— Problem —
Write out again the lines from the one with "You are a GUI" through the final line, requests included, and shift every coordinate in the answers by adding 140 to it. Leave the pictures out.

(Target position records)
----------

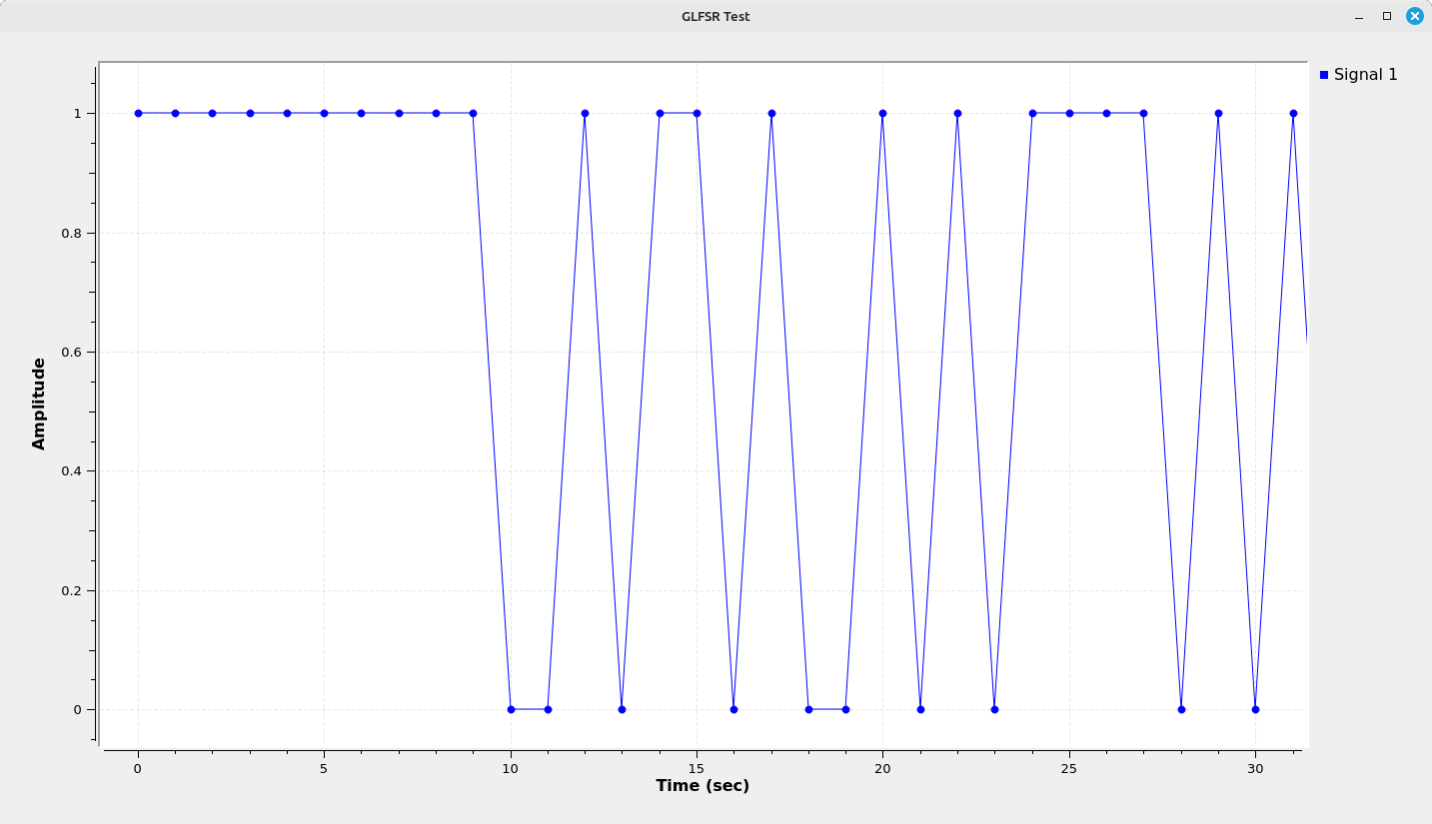This screenshot has height=824, width=1432.
Task: Click the GLFSR Test title bar text
Action: (716, 16)
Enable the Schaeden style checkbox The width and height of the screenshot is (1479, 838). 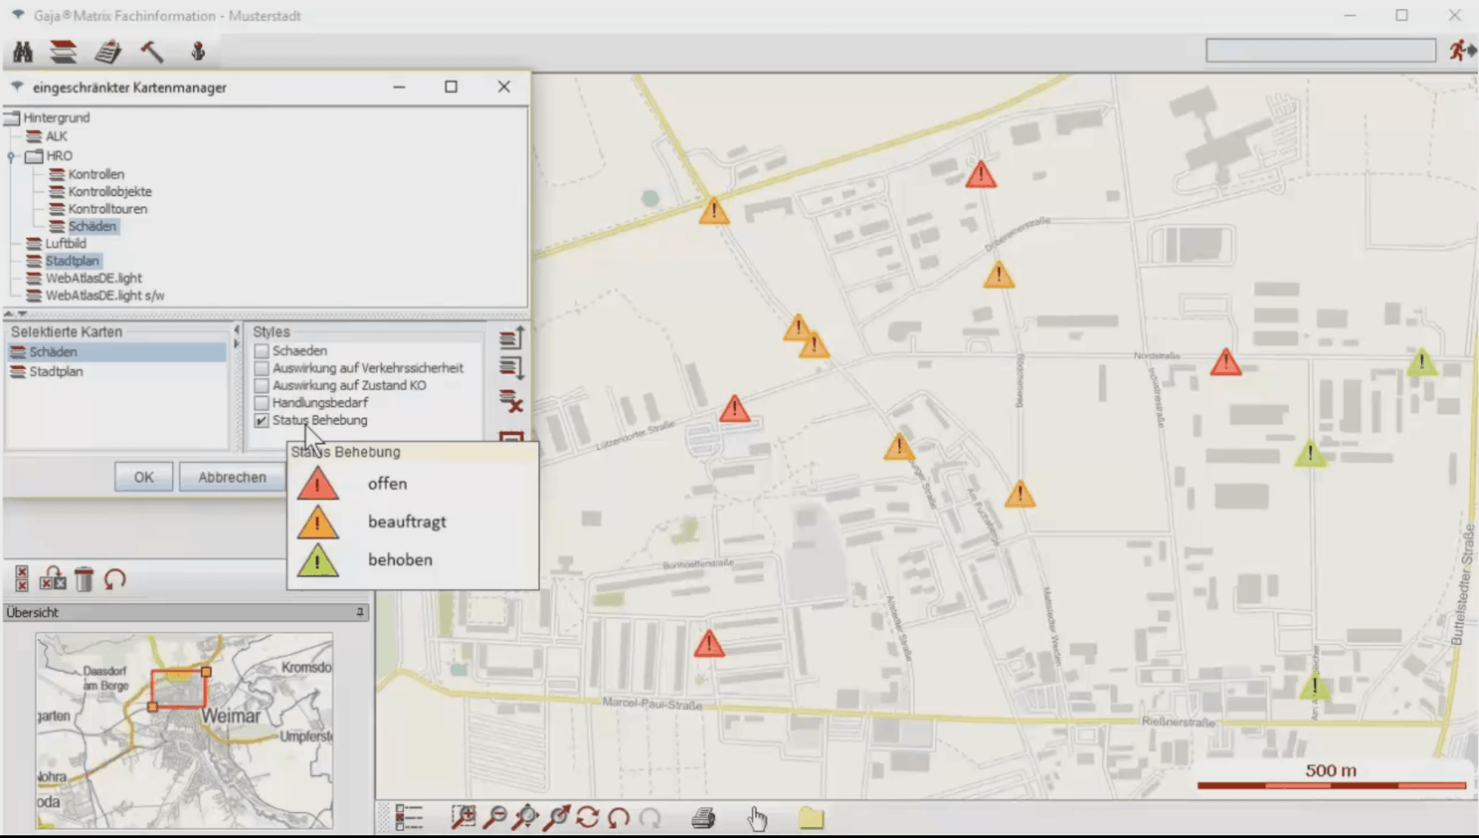click(x=262, y=351)

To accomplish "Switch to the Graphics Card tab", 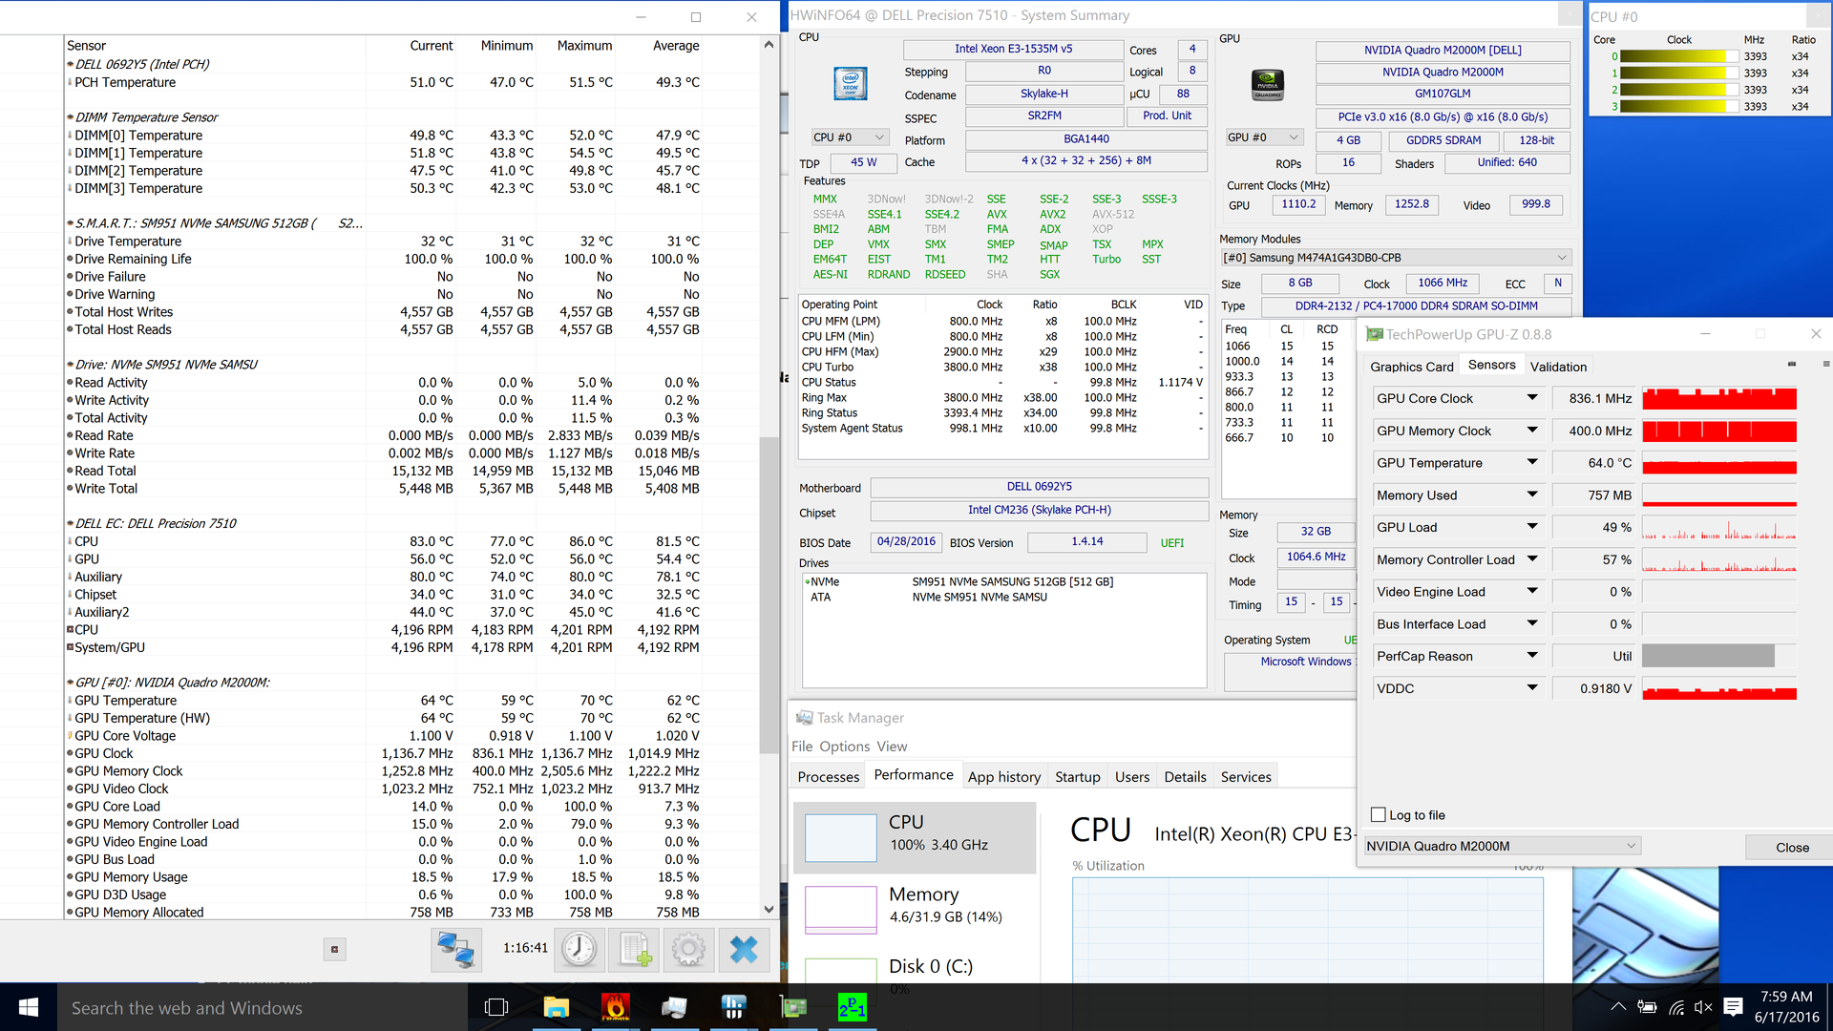I will [x=1411, y=367].
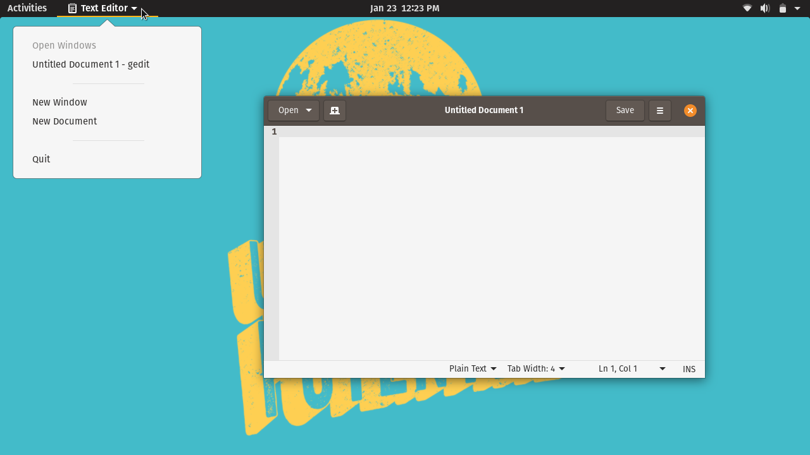
Task: Expand the Open button dropdown arrow
Action: pyautogui.click(x=309, y=110)
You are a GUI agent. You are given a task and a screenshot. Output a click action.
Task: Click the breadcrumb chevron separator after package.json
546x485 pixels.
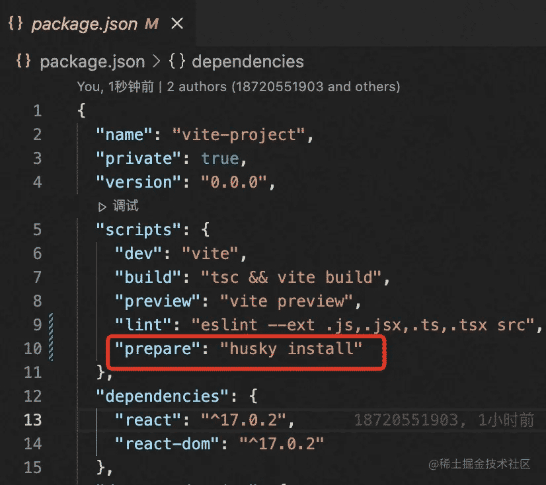pyautogui.click(x=157, y=62)
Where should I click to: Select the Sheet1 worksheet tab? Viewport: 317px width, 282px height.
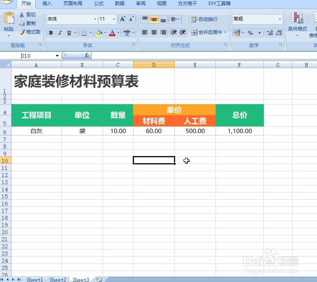(34, 280)
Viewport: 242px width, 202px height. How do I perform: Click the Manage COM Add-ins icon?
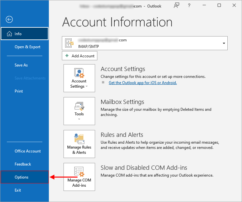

----------

— Exercise result —
You are a GUI agent. You are given a task and a screenshot. Output a click action.
Task: Click the breadcrumb chevron separator after package.json
546x485 pixels.
pyautogui.click(x=297, y=202)
Where should I click to: Select the Sheet1 worksheet tab? Viewport: 317px width, 282px height.
(174, 420)
Viewport: 242px width, 202px height. How do I perform: Click the Manage COM Add-ins icon?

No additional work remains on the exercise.